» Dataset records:

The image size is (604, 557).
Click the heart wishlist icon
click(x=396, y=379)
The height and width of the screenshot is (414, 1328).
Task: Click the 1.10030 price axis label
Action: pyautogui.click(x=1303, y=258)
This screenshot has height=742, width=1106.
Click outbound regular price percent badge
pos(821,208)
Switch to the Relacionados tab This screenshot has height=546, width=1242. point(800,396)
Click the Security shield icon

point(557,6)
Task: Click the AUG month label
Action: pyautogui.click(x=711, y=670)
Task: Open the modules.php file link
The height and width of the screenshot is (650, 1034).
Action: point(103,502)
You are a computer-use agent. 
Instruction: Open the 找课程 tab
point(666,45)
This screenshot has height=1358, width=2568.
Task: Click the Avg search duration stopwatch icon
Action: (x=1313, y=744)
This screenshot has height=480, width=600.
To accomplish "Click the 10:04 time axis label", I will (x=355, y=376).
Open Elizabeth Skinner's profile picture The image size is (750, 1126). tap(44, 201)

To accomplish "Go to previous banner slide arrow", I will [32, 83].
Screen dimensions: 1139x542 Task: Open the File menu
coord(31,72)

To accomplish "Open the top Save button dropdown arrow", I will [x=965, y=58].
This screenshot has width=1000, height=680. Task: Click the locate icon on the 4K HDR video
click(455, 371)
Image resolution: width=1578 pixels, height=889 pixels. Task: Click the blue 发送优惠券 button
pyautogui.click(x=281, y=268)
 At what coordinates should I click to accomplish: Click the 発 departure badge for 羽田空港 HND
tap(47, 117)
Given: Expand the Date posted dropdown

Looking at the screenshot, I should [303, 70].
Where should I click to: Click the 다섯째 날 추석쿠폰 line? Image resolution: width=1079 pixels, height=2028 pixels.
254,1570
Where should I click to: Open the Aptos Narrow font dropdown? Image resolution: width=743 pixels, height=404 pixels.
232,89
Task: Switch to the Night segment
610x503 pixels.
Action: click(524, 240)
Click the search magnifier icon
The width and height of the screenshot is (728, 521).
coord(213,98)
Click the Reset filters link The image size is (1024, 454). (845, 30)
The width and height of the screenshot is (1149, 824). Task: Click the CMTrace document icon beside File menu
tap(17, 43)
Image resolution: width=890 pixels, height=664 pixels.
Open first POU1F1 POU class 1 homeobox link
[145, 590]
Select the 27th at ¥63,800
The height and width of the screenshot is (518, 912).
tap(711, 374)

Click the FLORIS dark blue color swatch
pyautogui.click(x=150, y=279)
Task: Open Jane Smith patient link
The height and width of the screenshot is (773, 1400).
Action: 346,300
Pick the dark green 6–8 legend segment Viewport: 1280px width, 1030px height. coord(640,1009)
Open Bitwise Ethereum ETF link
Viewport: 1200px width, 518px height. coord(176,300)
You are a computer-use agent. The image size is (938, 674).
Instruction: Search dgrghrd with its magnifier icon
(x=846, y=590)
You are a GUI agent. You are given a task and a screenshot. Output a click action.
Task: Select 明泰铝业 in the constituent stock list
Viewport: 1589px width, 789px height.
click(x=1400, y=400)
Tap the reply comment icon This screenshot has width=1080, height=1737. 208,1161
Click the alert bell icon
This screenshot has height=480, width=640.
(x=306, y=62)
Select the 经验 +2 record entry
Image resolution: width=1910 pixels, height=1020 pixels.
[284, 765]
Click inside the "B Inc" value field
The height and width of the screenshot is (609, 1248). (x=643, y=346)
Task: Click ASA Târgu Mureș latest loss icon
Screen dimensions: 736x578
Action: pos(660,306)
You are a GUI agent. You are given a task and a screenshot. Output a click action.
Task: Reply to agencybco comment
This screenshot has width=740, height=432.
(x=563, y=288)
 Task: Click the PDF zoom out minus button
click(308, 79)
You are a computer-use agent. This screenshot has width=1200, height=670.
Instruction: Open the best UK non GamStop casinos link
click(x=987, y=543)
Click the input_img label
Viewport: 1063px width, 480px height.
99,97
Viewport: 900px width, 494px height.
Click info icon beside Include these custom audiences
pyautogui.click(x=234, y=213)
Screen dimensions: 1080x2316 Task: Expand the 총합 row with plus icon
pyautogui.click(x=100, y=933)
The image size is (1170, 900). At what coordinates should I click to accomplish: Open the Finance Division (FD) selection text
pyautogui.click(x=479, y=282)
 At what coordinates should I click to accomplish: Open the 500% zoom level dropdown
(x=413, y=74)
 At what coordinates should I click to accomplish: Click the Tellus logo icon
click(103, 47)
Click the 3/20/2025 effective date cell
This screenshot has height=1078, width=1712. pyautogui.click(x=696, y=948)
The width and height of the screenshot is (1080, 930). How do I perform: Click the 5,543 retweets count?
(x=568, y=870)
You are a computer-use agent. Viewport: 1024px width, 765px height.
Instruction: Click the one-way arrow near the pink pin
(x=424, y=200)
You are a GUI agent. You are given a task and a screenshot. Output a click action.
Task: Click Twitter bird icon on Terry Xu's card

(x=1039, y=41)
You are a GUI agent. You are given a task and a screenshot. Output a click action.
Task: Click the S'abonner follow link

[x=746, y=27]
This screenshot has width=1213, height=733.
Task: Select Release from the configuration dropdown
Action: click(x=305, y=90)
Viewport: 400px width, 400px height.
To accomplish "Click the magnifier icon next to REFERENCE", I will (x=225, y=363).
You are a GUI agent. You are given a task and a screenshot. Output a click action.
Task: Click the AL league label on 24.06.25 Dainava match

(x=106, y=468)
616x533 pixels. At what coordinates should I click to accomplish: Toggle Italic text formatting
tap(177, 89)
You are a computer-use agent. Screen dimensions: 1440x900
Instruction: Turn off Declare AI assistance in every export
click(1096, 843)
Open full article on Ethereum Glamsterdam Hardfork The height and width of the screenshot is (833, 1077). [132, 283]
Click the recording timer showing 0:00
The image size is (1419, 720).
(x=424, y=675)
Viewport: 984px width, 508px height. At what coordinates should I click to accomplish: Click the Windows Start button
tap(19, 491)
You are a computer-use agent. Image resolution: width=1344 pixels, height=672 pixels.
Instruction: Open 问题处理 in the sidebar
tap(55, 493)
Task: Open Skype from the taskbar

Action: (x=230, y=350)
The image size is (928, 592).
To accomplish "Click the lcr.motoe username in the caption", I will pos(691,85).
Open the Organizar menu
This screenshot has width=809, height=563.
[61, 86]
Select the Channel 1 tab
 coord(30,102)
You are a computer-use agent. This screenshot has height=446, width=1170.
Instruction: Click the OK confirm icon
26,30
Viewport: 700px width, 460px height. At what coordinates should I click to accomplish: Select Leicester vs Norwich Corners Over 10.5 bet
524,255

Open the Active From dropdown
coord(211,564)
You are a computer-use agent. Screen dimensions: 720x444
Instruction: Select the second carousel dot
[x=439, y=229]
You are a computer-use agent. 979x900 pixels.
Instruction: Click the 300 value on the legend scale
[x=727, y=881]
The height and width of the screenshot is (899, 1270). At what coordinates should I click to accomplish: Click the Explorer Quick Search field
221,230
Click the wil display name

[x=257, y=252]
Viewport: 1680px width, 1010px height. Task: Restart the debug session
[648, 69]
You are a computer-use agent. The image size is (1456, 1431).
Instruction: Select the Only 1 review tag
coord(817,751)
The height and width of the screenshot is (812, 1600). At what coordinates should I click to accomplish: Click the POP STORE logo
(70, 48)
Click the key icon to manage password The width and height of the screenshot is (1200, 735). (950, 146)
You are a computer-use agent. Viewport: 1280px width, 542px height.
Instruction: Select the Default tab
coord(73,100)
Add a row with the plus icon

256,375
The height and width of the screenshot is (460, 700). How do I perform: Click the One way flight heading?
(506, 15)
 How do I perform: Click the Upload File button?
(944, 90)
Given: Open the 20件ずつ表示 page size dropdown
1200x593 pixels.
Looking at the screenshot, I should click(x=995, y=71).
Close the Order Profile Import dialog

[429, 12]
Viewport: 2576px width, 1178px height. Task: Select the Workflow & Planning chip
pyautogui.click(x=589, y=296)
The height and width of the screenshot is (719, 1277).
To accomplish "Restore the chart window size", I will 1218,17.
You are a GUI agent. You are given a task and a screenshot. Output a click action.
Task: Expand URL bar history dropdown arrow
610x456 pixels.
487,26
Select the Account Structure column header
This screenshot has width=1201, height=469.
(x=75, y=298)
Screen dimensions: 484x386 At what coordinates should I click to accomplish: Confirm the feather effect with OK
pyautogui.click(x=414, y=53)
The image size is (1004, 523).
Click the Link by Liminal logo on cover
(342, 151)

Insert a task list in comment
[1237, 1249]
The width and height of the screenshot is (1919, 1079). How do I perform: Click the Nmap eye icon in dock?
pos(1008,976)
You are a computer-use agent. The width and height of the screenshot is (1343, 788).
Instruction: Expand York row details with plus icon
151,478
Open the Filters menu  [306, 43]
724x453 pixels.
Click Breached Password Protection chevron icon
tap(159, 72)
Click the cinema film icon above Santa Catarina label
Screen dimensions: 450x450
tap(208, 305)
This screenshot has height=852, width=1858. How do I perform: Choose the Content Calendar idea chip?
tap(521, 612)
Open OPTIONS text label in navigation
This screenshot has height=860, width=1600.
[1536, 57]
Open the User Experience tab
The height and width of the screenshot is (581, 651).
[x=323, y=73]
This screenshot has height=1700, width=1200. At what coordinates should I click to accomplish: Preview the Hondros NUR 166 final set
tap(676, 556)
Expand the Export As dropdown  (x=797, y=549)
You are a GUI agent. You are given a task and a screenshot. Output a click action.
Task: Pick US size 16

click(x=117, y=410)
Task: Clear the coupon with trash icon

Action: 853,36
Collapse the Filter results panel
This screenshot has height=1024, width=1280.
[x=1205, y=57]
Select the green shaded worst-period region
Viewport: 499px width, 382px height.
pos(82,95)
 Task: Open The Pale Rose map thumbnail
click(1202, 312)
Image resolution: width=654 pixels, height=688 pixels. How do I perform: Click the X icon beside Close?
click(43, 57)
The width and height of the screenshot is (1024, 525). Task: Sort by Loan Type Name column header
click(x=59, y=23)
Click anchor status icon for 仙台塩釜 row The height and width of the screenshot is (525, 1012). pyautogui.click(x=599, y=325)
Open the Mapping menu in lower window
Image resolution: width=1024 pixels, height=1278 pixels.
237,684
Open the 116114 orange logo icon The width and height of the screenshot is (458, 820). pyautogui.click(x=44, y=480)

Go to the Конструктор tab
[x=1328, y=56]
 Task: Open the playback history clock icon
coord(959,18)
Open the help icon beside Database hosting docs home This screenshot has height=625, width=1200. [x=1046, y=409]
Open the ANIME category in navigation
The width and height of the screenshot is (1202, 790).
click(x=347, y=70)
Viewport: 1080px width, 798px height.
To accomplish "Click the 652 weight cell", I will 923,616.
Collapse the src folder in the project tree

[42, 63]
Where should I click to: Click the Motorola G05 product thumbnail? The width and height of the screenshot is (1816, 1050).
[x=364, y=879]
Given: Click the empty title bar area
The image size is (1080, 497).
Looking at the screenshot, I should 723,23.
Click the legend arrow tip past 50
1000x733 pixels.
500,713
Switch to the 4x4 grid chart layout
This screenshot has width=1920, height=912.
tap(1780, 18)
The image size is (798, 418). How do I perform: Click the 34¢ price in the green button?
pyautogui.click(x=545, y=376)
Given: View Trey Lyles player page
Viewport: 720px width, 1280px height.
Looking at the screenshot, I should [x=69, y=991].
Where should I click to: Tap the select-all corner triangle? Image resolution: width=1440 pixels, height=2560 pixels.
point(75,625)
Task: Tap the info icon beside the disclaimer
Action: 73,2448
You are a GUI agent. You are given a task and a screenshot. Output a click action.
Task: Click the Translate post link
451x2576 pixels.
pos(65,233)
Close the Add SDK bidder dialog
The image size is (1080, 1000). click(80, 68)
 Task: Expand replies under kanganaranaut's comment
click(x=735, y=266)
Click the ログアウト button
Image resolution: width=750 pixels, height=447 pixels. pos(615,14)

» Exercise:
Copy out, in full, each line above that has the word "page" in it.

» Answer space:
Given: Open the 20件ずつ表示 page size dropdown
Given: View Trey Lyles player page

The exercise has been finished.